The complexity of Weatherly's canvases lies with the many layers of transparent glazes—he applies as many as 30 in the thicker spaces—that infuse the surfaces with moody, penumbral tones. Even newer, brighter pieces, such as the 2013 Butter, Lard, and Sidemeat, have an elegant murkiness. "All those layers of oil, the perfectionism, the time he takes—his work is so uncompromising," says Noah Khoshbin, curator at the Watermill Center, the Long Island museum that houses Robert Wilson's collection, including the pair of Weatherly works shown at the Louvre. "Royce is the counter point to the fast-paced, media-centric world where artists are cranking it out by the yard."
For the past two decades, Weatherly has operated outside the art market at a Buddha-like pace, producing only a few pieces per year. Ironic, perhaps, for a kid who was always drawing at the back of the class because, he recalls, "I couldn't sit still." But he never thought he was any good at making art. "For me it was always more about the ideas," he says.
In the 1990s—after earning an MFA at the University of Wisconsin, moving to New York City, and working as a preparator packing artworks and installing shows for the Barbara Gladstone Gallery— Weatherly started painting with purpose, but only after hours. He'd grab a slice of pizza on his way home to an apartment in the Jackson Heights section of Queens and paint at his coffee table into the night. With a full-time job and a long subway commute, he didn't make paintings quickly. But whatever he did finish almost always sold, often to art-world insiders like New York curator Richard Flood and artist Richard Prince.
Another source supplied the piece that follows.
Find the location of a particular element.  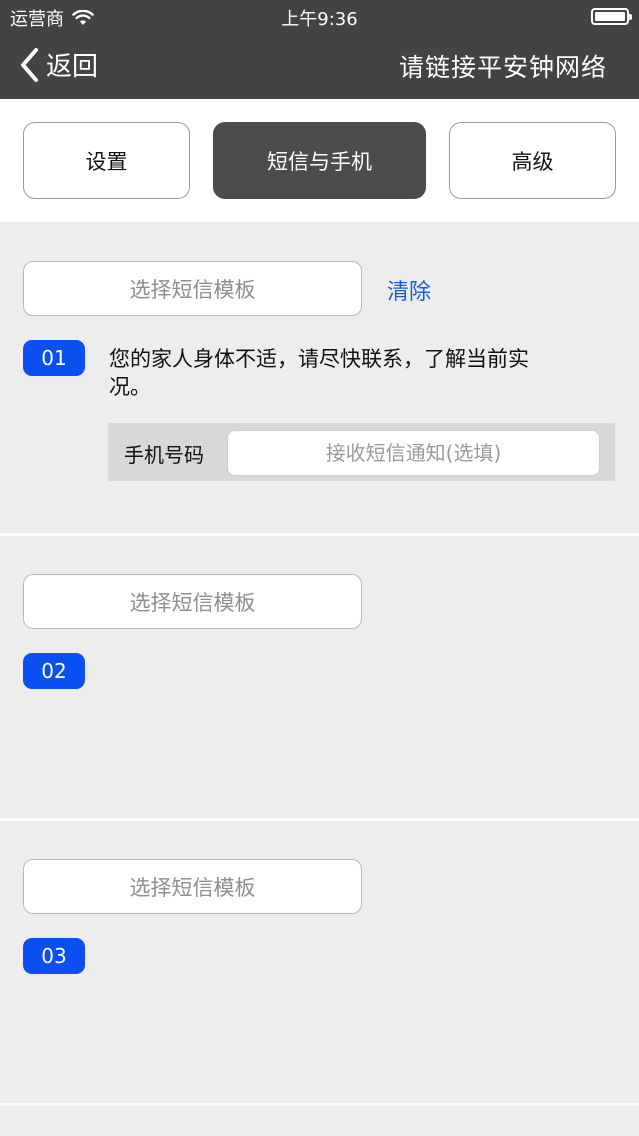

phone-number-input is located at coordinates (414, 453).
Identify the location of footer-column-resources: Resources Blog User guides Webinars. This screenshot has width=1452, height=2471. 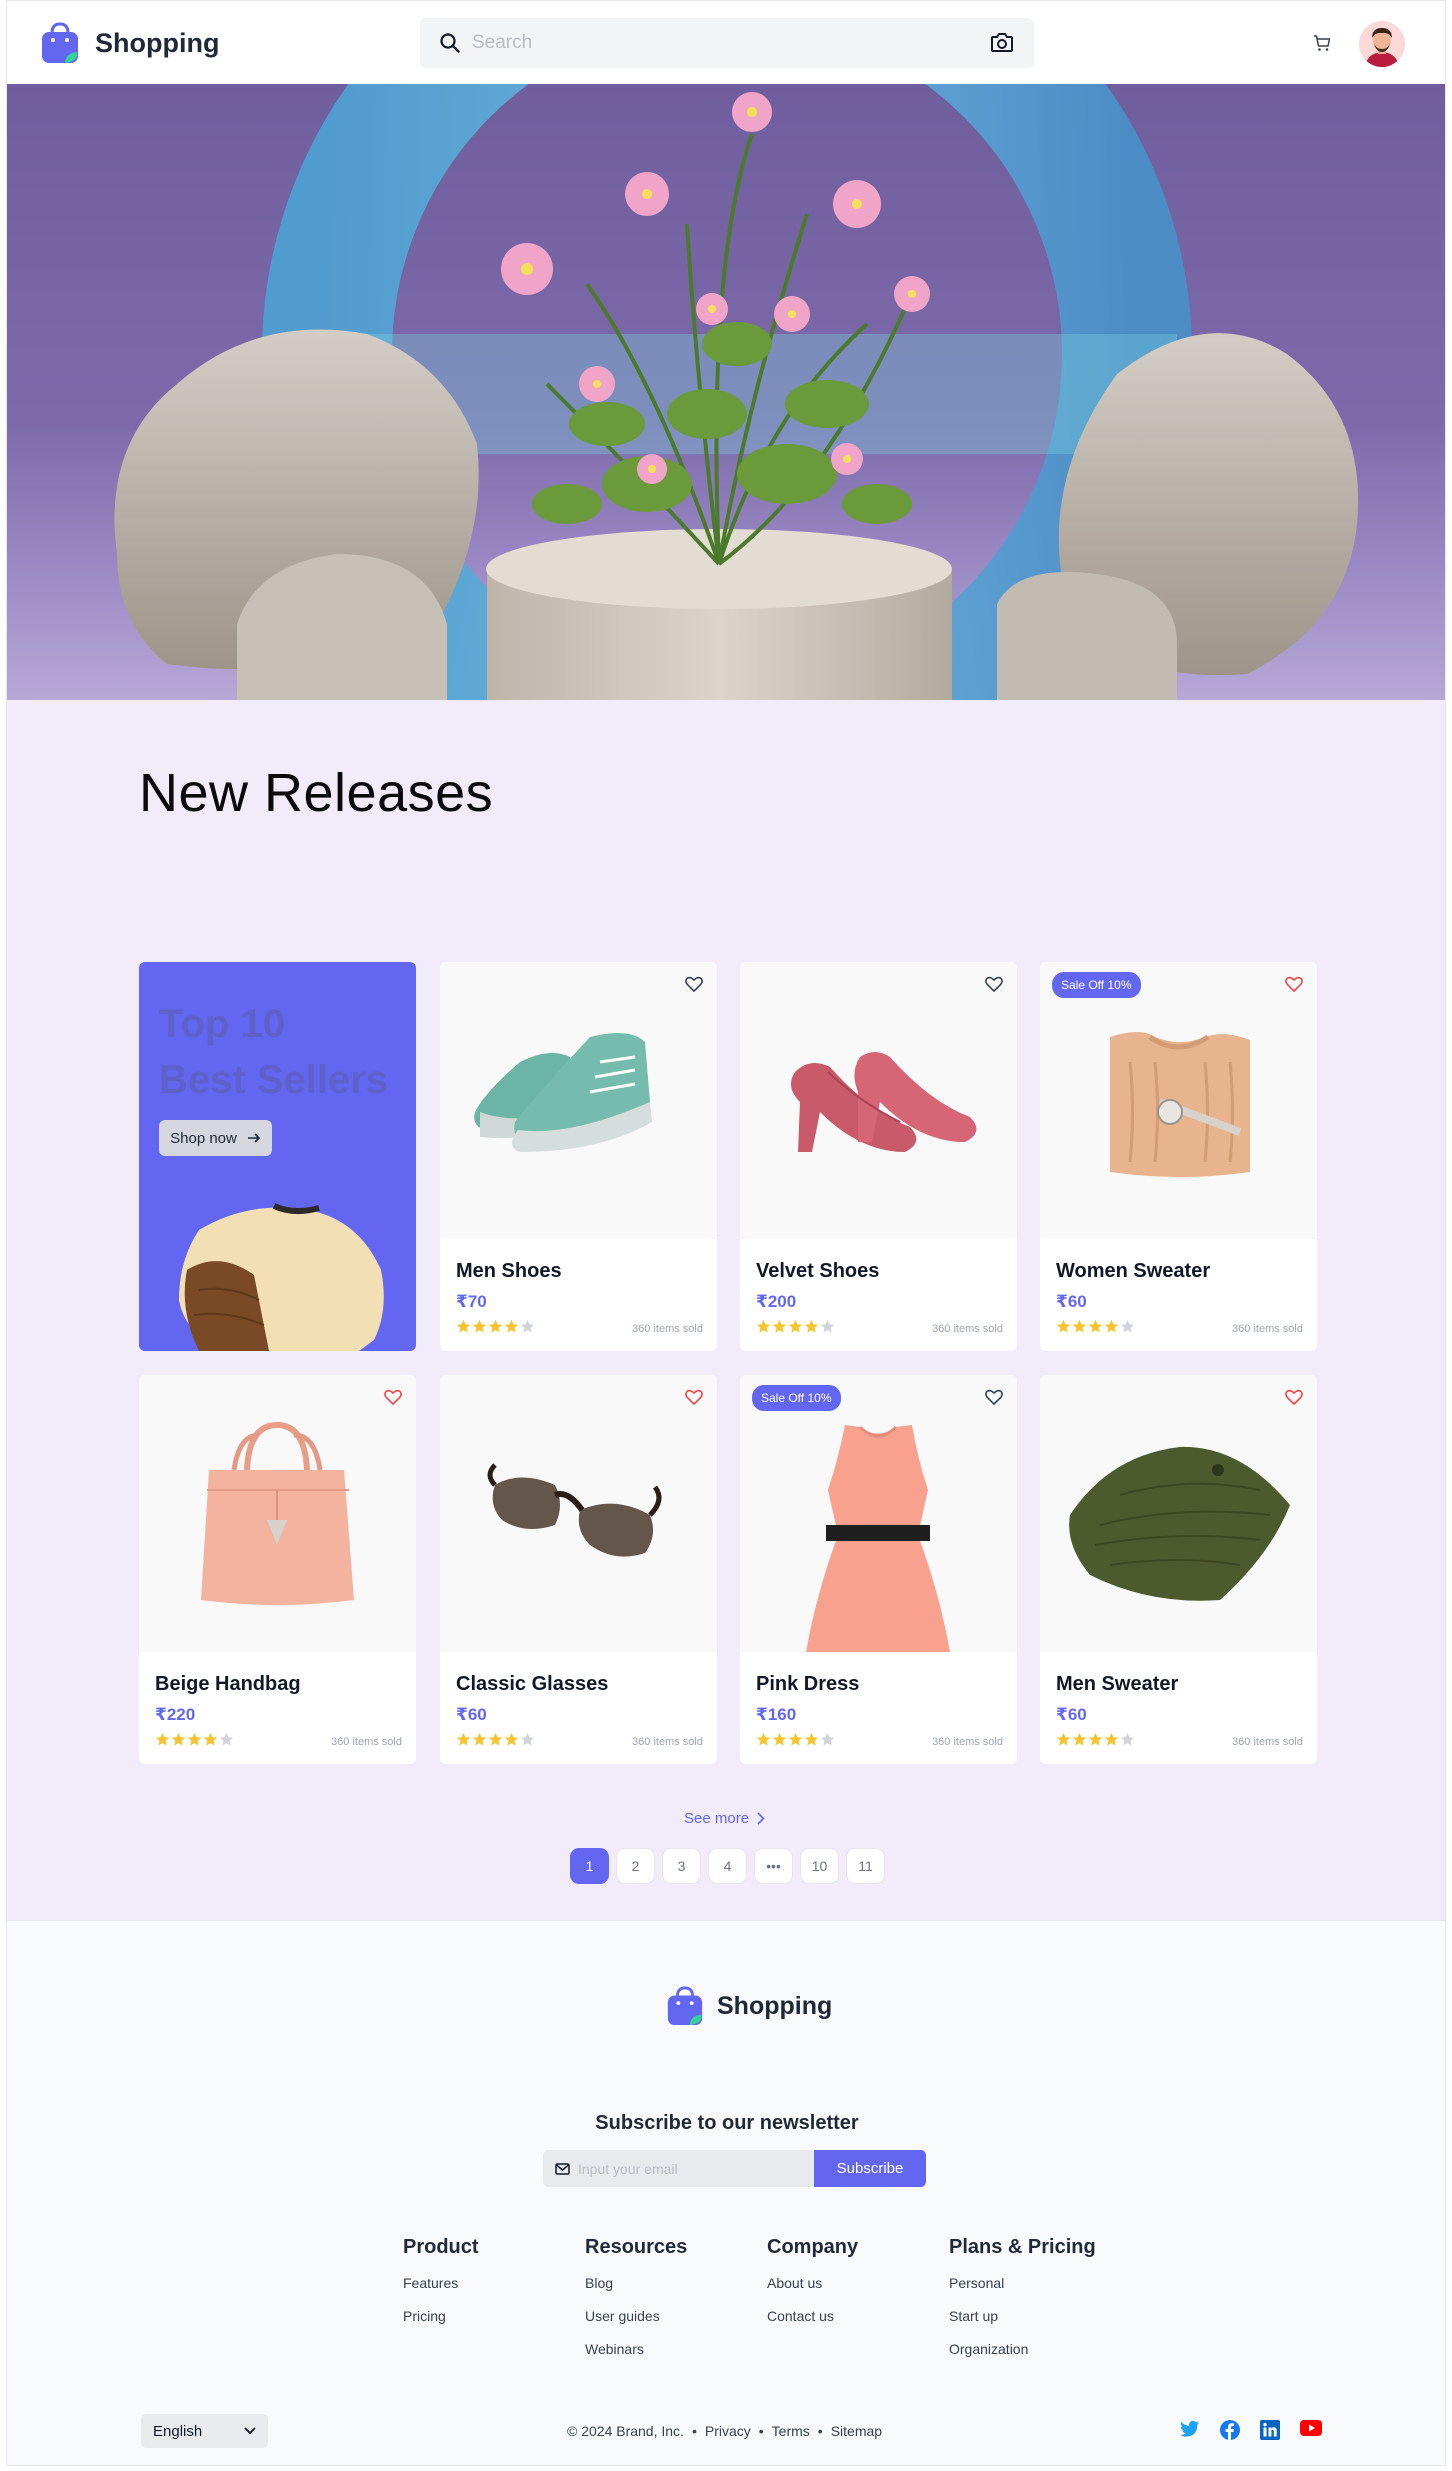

Weatherly still paints slowly—now in the New Jersey farmhouse that he shares with his interior designer wife, Lori, and their two daughters. He averages about six canvases a year, and he works relatively small; the occasional 16" x 20" painting, for him, is "on the big side." Yet he's under some pressure to step things up: A solo show of his new work opens in May at , the Brooklyn gallery of Peter Hopkins, an artist and dealer who has been friends with Weatherly since their grad school days. Hopkins says he isn't pushing—he has learned how to play the waiting game with an artist who admits to being "too patient," because he recognizes the intrigue, and value, of a painter who makes fewer pieces.
"Royce basically stayed very quiet when everything else was getting noisy," says Hopkins. "But he's become more confident, more plein air. He's no longer in the shadows."